Problem details
Please return, word for word, the stretch of entries from the line containing "Click the title" through the line containing "pyautogui.click(x=102, y=300)", both included. Leave the pictures out of your answer.

* begin *

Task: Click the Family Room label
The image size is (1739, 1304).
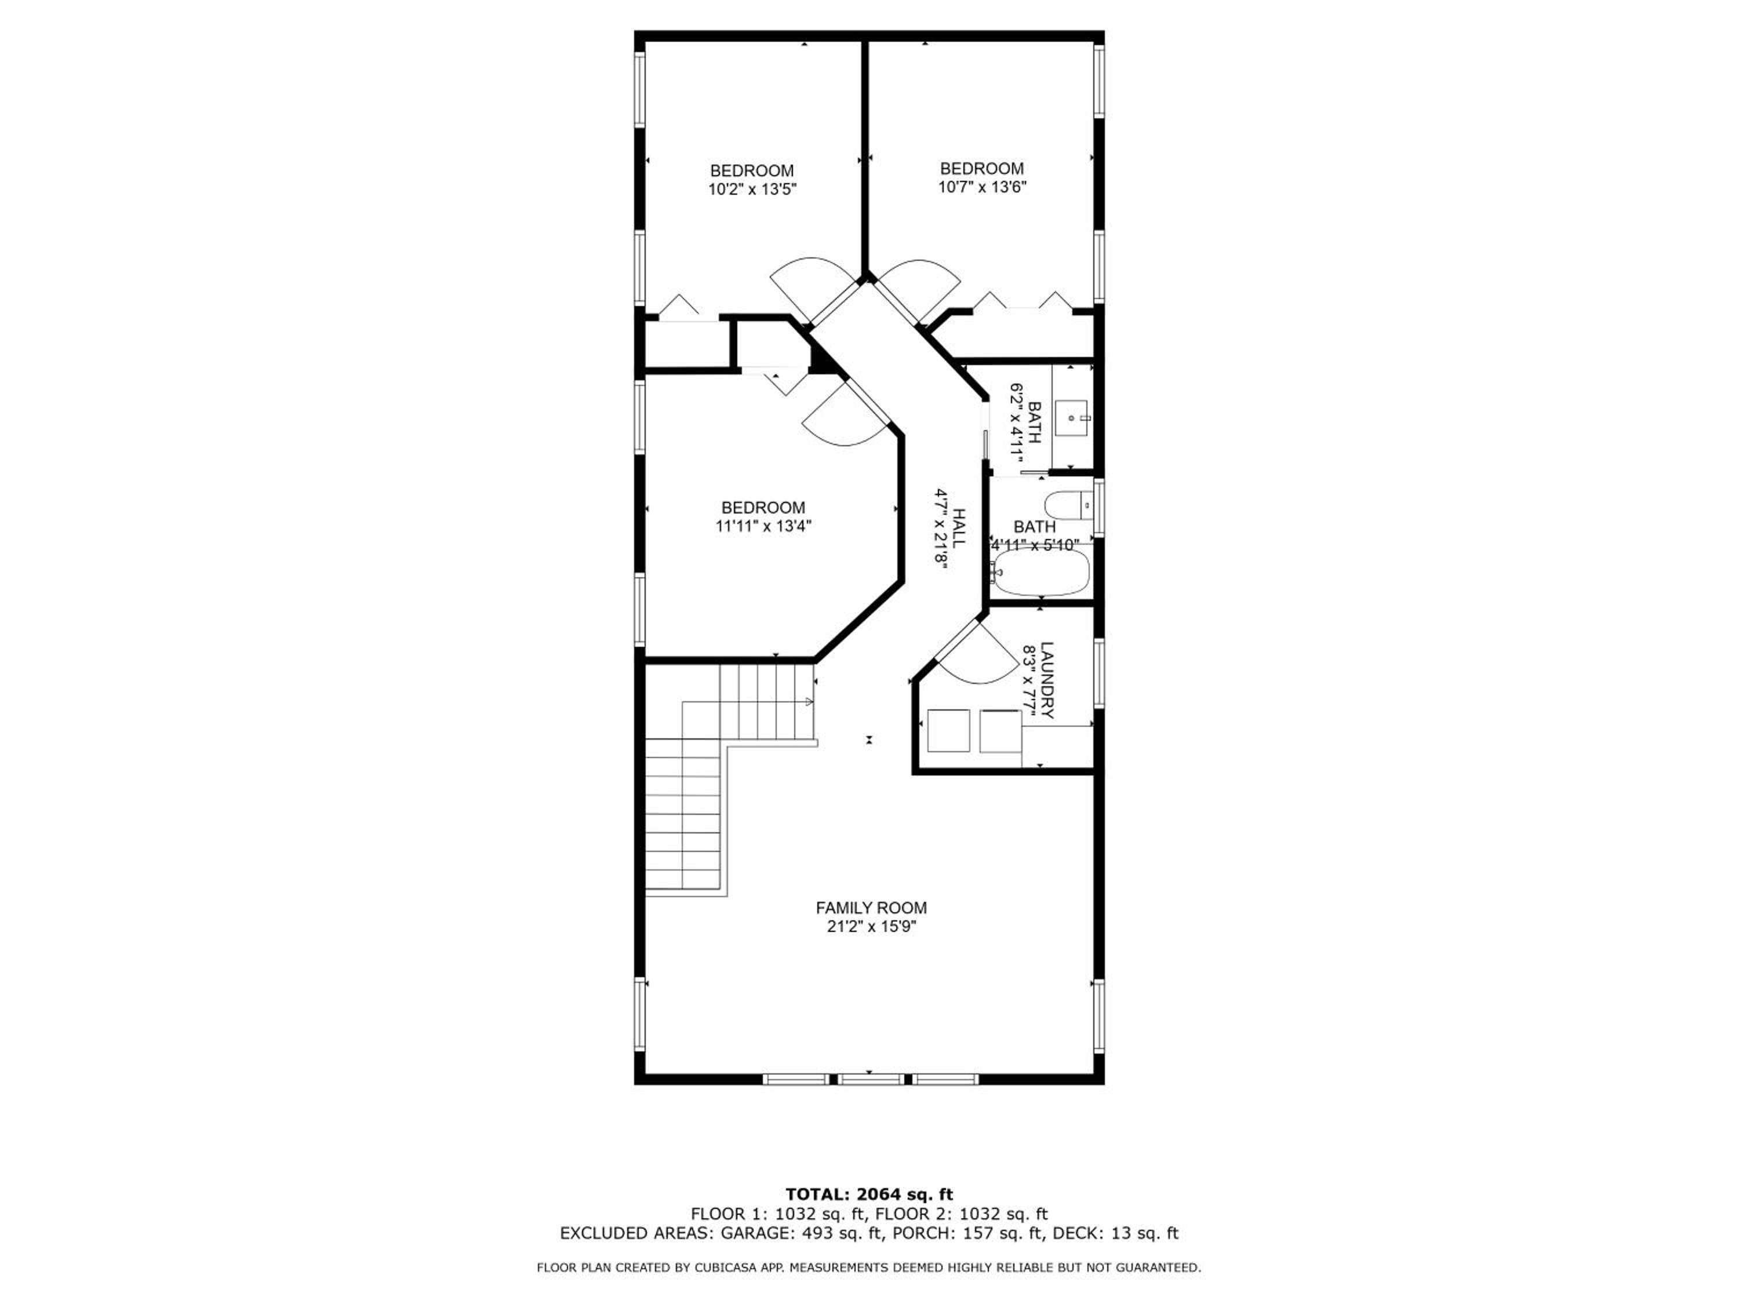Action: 871,908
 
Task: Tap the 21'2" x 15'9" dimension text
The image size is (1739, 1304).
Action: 871,927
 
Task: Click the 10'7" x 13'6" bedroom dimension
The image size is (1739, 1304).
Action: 982,187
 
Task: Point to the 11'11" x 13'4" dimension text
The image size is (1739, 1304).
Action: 763,527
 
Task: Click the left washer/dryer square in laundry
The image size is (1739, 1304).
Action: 949,731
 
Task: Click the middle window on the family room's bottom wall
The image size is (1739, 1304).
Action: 870,1079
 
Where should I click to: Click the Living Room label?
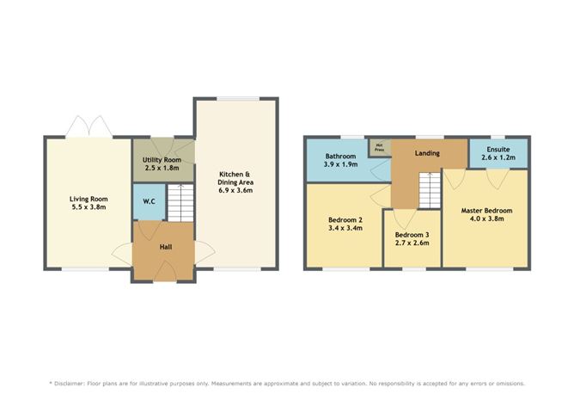89,199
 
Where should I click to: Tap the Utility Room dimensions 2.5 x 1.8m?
162,169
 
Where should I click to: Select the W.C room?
150,202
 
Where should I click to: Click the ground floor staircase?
180,203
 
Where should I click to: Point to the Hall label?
166,247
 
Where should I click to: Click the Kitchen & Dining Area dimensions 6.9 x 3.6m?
235,190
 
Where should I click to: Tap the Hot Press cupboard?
380,148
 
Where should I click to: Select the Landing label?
427,153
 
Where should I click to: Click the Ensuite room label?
498,150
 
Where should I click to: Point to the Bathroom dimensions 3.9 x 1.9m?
340,164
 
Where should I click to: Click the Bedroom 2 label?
345,220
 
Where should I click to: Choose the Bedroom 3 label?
412,235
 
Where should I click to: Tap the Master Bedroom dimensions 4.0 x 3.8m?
486,218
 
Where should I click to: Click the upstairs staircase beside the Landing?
430,190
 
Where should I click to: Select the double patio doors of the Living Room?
89,126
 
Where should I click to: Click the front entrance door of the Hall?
165,271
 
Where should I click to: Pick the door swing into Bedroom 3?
404,218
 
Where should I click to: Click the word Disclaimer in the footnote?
70,384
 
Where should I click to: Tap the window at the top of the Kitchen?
238,99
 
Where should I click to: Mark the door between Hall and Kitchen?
205,252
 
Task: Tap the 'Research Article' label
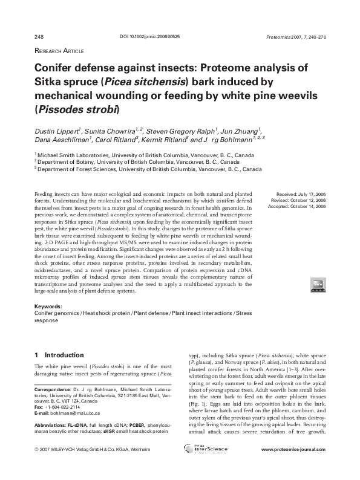click(x=57, y=51)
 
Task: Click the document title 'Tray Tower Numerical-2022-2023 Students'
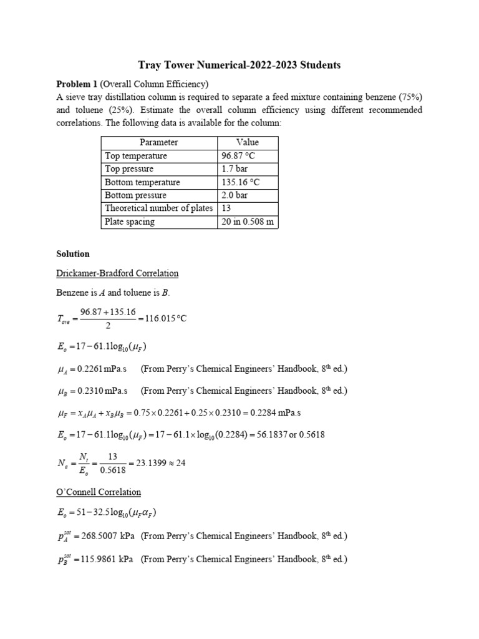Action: [239, 65]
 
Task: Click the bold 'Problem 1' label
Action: [77, 84]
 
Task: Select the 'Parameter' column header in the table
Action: [158, 142]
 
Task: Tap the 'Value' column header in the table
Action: [248, 142]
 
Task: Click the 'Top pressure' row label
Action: [129, 169]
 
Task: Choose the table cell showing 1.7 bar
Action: [231, 169]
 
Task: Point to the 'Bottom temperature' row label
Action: [142, 182]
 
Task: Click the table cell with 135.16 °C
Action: [240, 182]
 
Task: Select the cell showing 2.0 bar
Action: [231, 195]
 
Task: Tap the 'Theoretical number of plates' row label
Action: [158, 208]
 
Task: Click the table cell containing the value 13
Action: [226, 208]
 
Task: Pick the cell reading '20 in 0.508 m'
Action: [247, 222]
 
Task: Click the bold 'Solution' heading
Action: [73, 254]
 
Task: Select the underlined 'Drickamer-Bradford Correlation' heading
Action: [117, 273]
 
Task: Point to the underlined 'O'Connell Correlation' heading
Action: [99, 492]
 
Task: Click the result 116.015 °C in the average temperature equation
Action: [164, 318]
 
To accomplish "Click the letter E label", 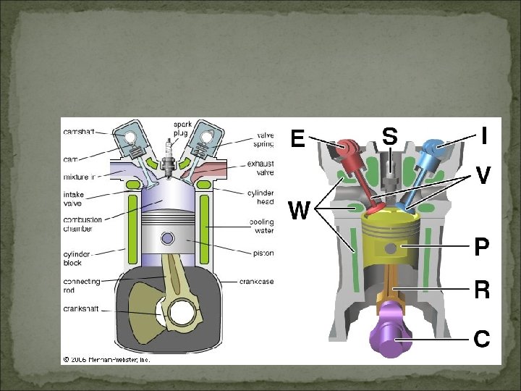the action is point(297,138).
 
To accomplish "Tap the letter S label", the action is point(389,136).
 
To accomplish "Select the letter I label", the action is point(484,135).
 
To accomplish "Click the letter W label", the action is point(300,211).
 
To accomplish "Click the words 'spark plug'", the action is point(182,129).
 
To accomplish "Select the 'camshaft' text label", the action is point(78,133).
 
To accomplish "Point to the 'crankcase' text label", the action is point(256,282).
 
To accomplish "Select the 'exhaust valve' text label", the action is point(260,168).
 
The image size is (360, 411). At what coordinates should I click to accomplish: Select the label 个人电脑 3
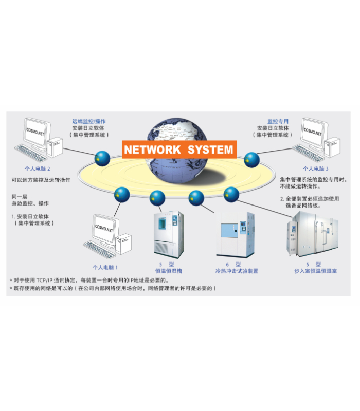(315, 168)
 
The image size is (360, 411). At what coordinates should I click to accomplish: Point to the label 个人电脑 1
(105, 267)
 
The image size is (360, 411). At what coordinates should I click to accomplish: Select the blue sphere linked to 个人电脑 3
(251, 159)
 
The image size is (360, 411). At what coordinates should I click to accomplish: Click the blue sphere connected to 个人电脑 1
(122, 194)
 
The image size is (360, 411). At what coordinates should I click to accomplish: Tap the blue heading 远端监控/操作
(89, 121)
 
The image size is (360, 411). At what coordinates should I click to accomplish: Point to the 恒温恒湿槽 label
(169, 271)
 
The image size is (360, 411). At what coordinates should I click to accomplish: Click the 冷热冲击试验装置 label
(237, 271)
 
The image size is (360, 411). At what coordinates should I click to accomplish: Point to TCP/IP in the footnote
(47, 281)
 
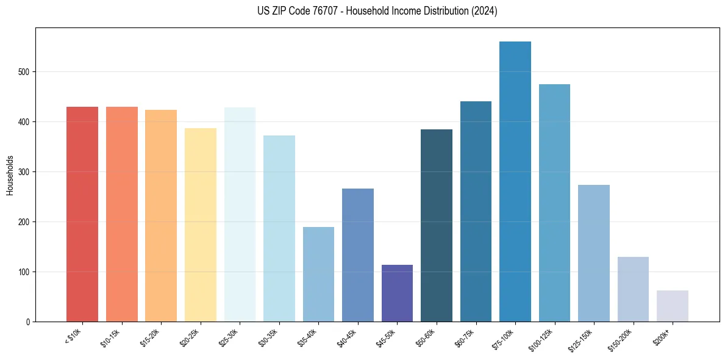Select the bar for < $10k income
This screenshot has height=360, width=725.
pos(82,214)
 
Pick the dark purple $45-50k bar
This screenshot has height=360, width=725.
pos(397,293)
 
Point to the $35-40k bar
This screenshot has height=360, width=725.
pos(318,274)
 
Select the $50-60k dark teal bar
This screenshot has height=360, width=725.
pos(436,225)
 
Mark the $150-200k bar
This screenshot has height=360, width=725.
pos(633,289)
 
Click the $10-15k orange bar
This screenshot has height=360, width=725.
pos(121,214)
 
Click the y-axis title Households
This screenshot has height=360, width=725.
pos(10,175)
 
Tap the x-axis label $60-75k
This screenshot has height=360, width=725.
pos(466,337)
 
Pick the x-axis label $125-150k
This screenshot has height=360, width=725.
pos(584,339)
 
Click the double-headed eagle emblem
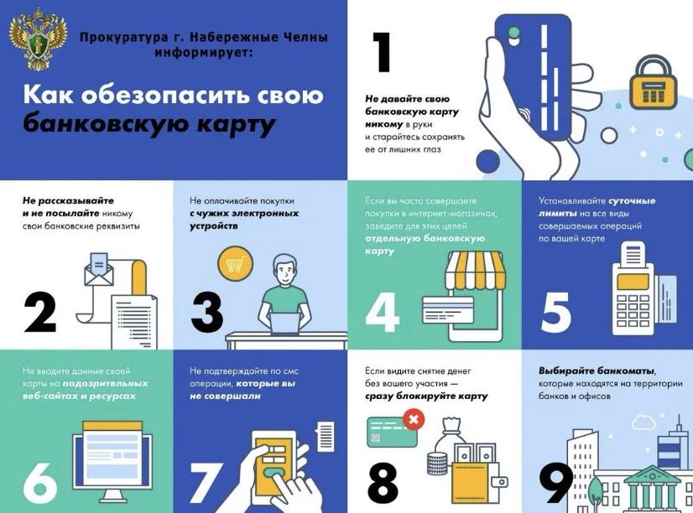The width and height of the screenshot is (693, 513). point(38,39)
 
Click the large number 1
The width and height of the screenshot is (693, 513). point(381,52)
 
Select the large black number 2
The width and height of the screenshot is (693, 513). point(40,313)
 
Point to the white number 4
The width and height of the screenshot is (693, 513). point(383,313)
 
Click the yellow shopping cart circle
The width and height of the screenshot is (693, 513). point(235,264)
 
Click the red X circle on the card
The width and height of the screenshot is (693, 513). point(414,419)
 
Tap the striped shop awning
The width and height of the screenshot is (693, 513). point(475,268)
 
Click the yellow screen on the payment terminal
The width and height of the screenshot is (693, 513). point(633,281)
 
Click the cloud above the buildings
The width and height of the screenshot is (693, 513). point(644,422)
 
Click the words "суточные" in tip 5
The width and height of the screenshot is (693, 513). point(632,201)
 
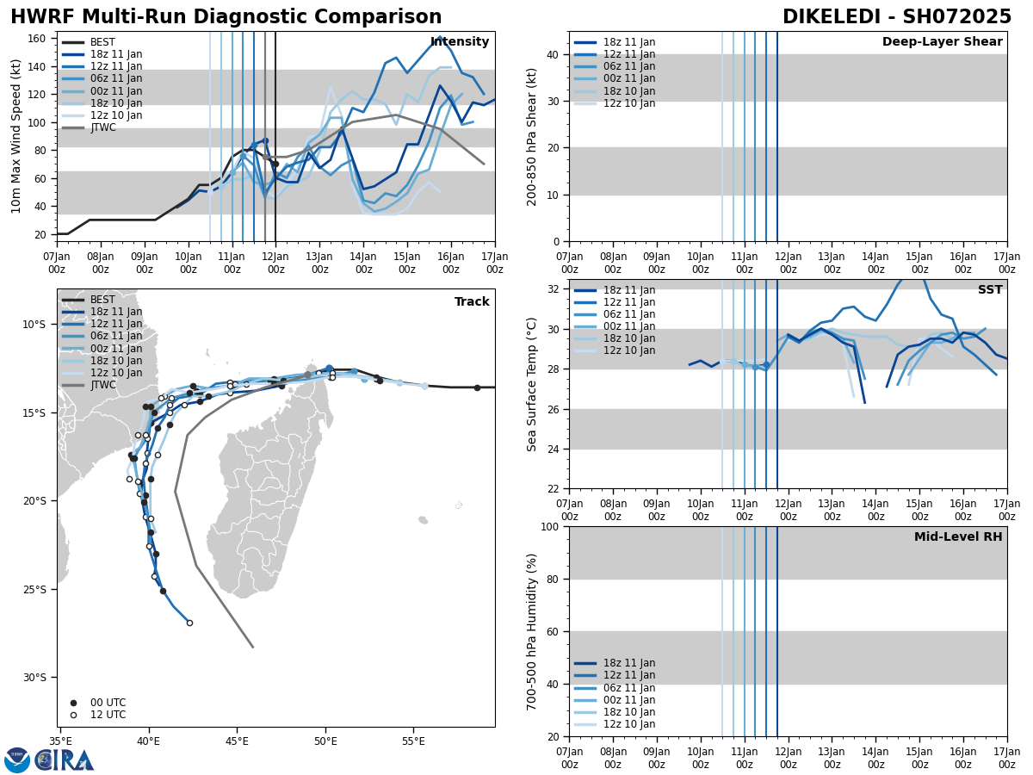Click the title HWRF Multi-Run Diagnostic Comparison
pyautogui.click(x=226, y=17)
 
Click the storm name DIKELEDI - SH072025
pyautogui.click(x=897, y=17)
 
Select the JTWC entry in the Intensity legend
pyautogui.click(x=102, y=127)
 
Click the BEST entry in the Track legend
pyautogui.click(x=102, y=300)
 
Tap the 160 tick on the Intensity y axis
pyautogui.click(x=36, y=39)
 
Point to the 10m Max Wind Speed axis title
pyautogui.click(x=15, y=136)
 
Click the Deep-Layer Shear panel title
pyautogui.click(x=942, y=42)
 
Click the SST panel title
pyautogui.click(x=989, y=290)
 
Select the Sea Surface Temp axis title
pyautogui.click(x=533, y=384)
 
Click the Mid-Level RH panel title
pyautogui.click(x=957, y=537)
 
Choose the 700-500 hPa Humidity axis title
pyautogui.click(x=533, y=631)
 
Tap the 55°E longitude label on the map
pyautogui.click(x=414, y=741)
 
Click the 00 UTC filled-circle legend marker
pyautogui.click(x=73, y=703)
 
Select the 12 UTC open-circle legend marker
pyautogui.click(x=73, y=715)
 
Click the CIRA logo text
pyautogui.click(x=65, y=760)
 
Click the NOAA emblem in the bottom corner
pyautogui.click(x=17, y=760)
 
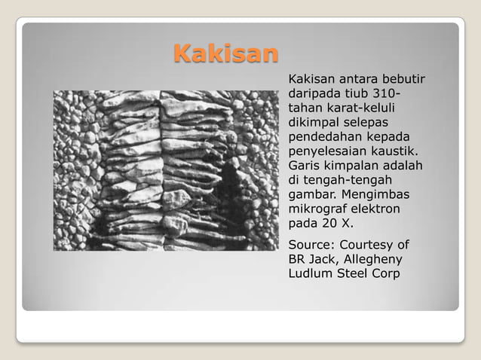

* end *

Right answer
Click the title HWRF Multi-Run Diagnostic Comparison
pyautogui.click(x=226, y=17)
 
Click the storm name DIKELEDI - SH072025
pyautogui.click(x=897, y=17)
 
Select the JTWC entry in the Intensity legend
pyautogui.click(x=102, y=127)
 
Click the BEST entry in the Track legend
pyautogui.click(x=102, y=300)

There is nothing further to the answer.